*Try it:* Where the line containing "This screenshot has height=528, width=1920." appears below, start there and repeat each line exactly to the end. Leave the pictures out.

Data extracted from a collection
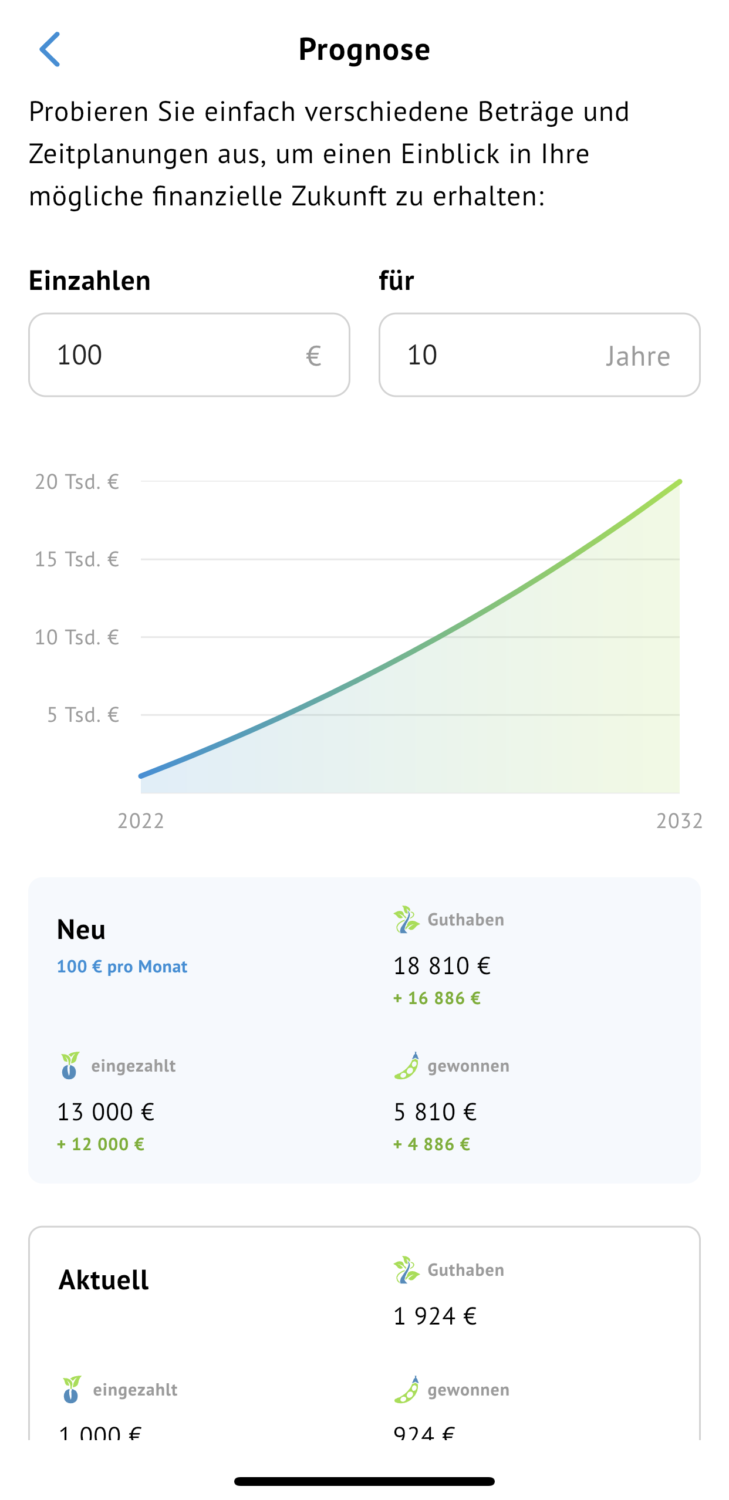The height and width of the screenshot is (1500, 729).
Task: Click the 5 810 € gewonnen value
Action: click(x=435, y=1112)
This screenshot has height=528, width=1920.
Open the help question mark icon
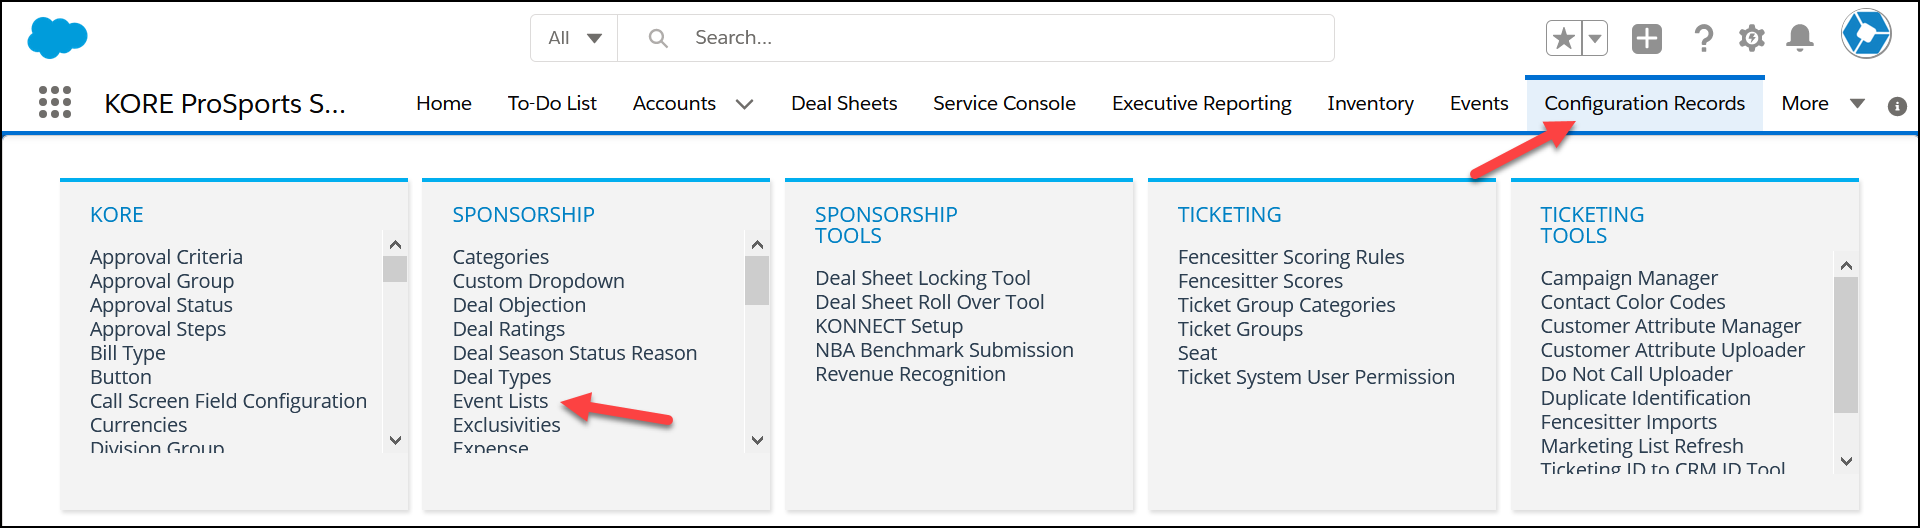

*Response box:*
This screenshot has height=528, width=1920.
Open the help question mark icon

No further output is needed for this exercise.